**YOUR OBJECTIVE:**
Would you please return every line from the listing that contains the word "indicator"?
[DATA FOR THE TASK]
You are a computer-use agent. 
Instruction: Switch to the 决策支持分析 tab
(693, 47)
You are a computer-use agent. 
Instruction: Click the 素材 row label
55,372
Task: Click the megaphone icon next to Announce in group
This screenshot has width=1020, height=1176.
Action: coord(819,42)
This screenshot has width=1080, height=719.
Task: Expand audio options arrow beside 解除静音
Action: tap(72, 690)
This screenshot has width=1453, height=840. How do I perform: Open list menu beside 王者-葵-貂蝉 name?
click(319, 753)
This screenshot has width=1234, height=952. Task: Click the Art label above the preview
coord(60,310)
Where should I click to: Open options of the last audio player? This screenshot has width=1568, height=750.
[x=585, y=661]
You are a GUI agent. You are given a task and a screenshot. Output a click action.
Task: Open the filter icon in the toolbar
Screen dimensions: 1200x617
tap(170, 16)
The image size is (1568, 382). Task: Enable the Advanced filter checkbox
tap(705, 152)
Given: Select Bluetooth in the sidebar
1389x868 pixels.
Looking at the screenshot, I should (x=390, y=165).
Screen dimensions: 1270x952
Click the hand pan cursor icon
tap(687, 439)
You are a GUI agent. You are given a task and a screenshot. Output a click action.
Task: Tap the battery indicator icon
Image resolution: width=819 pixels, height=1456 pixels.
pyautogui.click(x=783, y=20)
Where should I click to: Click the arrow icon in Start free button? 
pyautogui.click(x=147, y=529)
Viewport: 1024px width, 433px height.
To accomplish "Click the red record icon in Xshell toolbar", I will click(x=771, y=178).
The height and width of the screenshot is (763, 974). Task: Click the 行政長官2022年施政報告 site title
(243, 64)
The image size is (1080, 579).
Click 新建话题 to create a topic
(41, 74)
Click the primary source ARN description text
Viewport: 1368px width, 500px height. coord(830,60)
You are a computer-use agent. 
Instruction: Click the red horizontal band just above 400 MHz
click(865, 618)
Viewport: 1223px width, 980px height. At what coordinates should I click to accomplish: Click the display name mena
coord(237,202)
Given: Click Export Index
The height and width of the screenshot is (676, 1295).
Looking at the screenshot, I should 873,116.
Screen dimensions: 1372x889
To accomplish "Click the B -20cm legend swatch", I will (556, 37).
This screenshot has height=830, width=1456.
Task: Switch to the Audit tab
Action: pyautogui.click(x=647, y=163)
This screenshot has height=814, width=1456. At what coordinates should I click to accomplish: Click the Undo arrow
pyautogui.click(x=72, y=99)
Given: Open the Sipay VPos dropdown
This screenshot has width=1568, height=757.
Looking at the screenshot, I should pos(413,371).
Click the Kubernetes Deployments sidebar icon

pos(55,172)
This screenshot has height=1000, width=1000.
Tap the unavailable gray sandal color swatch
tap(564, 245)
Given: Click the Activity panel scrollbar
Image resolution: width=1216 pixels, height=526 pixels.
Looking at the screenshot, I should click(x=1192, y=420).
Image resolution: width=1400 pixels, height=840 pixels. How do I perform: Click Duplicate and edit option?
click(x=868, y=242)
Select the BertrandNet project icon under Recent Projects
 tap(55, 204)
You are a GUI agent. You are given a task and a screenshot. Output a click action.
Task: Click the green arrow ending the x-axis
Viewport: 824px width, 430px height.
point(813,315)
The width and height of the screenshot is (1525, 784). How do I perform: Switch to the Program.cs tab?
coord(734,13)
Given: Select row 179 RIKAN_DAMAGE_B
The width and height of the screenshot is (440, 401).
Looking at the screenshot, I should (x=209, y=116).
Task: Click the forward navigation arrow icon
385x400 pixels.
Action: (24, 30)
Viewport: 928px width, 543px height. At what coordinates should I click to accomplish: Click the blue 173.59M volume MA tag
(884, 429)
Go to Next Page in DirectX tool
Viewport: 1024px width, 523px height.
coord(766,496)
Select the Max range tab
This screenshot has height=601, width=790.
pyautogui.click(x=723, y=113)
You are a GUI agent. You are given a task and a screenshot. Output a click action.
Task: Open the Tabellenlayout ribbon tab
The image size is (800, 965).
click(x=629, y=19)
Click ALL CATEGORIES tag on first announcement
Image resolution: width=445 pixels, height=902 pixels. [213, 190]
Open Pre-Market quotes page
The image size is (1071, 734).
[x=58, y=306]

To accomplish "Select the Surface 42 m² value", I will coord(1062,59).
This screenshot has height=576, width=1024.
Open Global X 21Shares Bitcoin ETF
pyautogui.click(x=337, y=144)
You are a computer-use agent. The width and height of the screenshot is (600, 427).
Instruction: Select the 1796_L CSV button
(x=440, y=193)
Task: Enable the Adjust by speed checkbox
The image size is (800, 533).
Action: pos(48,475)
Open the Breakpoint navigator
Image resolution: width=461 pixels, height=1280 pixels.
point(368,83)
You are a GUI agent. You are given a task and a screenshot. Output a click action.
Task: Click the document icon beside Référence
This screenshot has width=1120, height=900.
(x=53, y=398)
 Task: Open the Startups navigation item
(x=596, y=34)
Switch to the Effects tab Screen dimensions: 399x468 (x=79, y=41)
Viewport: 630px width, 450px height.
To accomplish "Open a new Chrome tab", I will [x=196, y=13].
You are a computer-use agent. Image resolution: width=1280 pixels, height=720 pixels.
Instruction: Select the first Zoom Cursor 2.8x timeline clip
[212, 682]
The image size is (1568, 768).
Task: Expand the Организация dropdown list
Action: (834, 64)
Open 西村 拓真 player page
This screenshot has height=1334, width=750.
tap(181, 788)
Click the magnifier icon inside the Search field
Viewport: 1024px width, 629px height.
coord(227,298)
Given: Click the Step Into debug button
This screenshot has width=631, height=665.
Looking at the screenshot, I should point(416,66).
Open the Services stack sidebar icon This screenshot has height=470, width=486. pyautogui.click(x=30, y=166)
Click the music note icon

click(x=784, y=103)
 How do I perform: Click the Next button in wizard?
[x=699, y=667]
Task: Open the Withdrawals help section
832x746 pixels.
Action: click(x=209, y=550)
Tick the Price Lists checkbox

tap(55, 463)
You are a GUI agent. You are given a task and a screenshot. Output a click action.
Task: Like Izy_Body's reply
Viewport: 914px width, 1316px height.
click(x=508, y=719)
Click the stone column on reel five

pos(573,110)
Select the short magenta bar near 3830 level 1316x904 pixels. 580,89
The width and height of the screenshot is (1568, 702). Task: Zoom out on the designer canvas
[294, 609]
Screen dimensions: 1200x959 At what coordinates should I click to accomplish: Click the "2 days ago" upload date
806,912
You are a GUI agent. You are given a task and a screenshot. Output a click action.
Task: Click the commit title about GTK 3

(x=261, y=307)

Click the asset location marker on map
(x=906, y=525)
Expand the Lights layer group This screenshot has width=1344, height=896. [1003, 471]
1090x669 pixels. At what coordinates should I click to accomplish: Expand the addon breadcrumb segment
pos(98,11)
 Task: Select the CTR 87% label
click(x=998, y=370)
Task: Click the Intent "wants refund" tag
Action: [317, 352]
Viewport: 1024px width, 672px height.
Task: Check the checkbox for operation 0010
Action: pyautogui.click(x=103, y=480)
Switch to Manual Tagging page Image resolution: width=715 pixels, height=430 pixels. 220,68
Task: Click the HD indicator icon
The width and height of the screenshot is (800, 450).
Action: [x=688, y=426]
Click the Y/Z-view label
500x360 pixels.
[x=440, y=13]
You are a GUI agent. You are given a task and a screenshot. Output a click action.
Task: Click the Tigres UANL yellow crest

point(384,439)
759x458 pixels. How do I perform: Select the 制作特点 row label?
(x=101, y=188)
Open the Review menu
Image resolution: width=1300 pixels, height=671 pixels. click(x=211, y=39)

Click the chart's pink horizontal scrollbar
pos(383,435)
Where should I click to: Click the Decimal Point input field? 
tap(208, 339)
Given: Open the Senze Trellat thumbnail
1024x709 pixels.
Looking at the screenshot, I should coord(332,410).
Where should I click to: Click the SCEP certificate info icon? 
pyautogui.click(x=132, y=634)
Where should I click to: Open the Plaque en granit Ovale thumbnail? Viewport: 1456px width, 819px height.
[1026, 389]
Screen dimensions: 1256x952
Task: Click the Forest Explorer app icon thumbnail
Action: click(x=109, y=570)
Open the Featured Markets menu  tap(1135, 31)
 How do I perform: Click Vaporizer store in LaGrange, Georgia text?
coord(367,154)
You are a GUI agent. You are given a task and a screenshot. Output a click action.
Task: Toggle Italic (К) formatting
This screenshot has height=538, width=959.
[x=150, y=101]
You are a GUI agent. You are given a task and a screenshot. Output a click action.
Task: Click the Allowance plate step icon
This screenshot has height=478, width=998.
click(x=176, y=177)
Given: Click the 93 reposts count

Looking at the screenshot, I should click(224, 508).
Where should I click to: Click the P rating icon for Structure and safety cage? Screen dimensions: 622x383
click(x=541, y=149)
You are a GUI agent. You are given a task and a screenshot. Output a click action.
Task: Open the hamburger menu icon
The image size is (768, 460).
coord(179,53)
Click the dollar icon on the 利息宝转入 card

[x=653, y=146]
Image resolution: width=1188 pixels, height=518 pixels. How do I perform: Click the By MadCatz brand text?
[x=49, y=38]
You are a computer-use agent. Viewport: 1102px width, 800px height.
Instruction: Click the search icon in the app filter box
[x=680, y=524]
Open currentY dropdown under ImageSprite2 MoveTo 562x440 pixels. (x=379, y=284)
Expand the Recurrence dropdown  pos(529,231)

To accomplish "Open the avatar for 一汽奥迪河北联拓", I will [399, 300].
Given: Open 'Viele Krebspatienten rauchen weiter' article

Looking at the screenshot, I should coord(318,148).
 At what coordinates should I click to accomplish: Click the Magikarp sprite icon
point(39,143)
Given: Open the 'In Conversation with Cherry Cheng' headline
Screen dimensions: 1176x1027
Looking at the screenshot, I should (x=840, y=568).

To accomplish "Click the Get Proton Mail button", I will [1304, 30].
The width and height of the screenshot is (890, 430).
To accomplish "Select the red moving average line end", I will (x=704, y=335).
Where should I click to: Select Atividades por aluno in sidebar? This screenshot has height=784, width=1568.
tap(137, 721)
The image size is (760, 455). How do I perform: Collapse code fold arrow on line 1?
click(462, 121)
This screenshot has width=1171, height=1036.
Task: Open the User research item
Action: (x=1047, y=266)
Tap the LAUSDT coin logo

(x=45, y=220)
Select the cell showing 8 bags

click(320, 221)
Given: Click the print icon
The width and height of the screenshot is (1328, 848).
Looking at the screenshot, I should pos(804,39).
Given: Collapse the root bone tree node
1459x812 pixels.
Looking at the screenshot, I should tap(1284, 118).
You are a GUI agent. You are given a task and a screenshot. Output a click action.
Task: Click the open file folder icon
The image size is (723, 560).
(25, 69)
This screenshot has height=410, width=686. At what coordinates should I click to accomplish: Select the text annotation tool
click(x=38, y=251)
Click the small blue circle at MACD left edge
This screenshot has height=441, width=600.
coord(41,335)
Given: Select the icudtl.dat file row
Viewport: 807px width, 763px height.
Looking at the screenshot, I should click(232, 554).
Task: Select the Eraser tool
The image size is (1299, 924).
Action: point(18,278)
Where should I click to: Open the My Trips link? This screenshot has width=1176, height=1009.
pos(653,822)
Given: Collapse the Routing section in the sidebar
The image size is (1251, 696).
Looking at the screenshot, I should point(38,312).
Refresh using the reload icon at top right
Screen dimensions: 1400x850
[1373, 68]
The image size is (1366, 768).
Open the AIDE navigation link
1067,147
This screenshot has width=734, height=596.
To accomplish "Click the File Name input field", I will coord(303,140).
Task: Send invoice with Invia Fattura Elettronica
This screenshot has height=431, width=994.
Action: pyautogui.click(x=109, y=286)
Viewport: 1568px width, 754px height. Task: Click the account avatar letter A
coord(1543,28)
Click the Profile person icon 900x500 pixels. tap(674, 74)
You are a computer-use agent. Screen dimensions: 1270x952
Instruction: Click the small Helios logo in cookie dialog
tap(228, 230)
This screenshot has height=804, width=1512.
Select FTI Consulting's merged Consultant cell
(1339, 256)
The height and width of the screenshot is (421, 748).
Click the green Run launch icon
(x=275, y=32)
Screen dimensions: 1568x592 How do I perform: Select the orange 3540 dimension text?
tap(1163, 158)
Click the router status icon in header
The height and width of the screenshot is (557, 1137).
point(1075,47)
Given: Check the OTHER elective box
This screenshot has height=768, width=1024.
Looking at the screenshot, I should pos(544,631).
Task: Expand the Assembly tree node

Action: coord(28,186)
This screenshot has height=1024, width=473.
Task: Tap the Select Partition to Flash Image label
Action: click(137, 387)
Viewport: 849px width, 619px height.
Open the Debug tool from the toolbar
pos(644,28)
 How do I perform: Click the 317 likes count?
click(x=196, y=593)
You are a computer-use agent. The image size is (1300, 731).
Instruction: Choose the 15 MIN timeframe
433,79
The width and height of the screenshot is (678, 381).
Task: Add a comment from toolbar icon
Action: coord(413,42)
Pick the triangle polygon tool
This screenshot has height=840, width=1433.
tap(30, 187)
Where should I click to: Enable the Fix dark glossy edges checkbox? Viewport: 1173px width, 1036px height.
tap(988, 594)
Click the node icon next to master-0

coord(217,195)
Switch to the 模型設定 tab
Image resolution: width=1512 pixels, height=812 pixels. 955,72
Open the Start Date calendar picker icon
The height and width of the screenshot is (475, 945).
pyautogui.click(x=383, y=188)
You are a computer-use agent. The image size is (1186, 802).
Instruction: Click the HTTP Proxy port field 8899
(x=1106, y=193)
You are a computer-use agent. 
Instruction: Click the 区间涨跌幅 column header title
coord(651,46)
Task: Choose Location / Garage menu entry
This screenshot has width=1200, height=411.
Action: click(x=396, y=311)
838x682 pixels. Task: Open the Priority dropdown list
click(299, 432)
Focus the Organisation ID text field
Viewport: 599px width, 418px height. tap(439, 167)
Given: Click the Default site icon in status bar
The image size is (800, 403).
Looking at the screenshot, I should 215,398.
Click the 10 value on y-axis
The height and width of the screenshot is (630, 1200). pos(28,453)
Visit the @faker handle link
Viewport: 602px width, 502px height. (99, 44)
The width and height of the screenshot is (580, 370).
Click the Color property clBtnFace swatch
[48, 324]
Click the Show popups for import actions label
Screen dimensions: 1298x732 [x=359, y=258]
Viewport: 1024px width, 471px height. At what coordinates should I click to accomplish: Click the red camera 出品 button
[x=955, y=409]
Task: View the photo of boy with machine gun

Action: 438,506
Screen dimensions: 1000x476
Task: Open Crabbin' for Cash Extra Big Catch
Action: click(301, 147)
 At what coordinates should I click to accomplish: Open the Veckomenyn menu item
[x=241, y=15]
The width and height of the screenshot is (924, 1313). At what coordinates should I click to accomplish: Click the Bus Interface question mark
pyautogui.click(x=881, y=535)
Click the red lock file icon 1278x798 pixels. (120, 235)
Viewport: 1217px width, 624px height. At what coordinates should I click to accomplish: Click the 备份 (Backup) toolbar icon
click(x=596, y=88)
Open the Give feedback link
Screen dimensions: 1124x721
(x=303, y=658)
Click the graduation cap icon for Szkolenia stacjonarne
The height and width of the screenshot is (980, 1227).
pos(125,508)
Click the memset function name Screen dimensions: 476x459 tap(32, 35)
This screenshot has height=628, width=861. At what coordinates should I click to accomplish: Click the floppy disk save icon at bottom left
[/DATA FOR THE TASK]
**ANSWER TO THIS TASK:**
Task: Tap the battery indicator icon
Task: Click the HD indicator icon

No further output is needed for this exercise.